Shakespeare is still Shakespeare, no matter how it is presented. At Henry Ford Community College last weekend, the Performing Arts Department presented a modified "As You Like It," set in the 1960's, but with the original dialogue. The purpose of changing the setting was to show the timelessness of Shakespeare's works. This much was accomplished. However, the length of the show (almost three hours) combined with the Shakespearean dialogue and antique writing style made the production almost too heavy to follow. If it were not for the original staging, much of the audience's attention would have been lost.

One example of the clever technical setup were the entrances and exits of famed wrestler Charles (played by Steven Nicolich) early in the play.

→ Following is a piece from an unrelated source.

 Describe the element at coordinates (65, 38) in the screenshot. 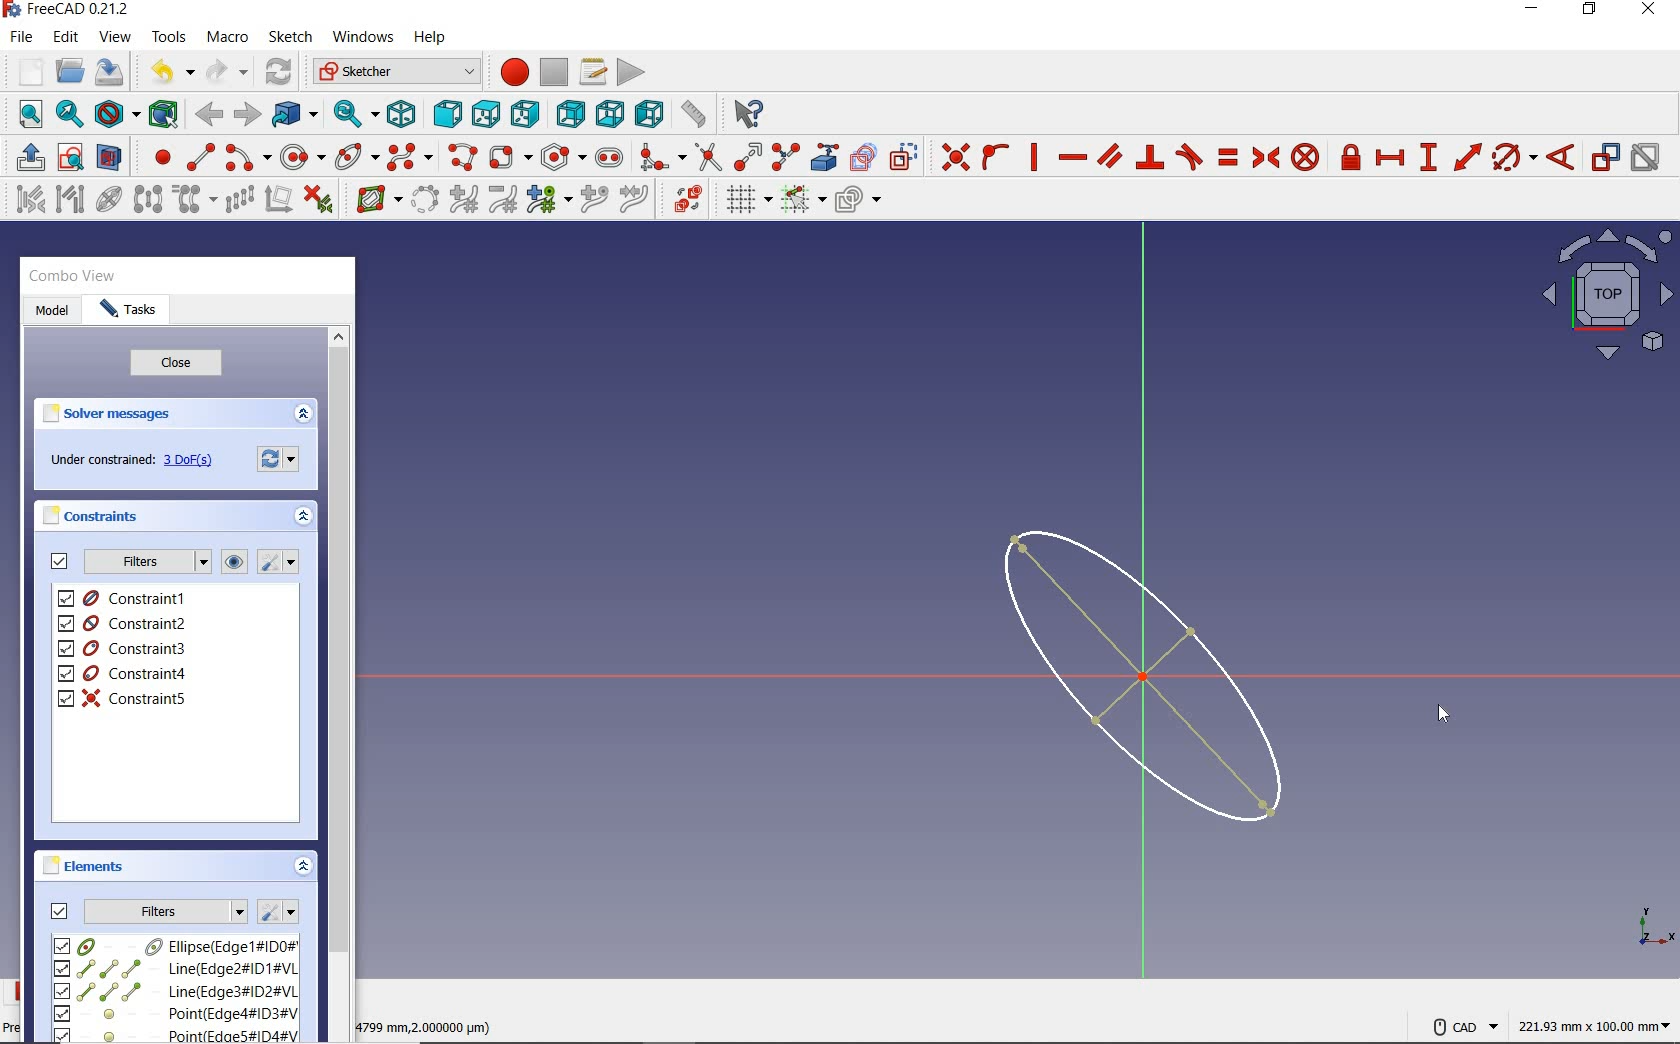

I see `edit` at that location.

Other highlights include the well-thought-out and well-executed fight scene between Charles and Orlando (Daniel Taylor), and the planning and working of the music.

"As You Like It" is a comedy love story which includes elements of youth rebellion and cravings for power, both still applicable today. The acting was generally of high quality. Taylor did a good job as the rebellious Orlando, as did Nanette Hammoud and Heather Ann Capote as the banished cousins, Rosalind and Celia. Randal Kuzdak gave a wonderful portrayal as the fool Touchstone.

This production made Shakespeare's work a little more palatable for those who normally do not care for classical theater, but the strong 16th century flavor in the dialogue still made it heavy fare.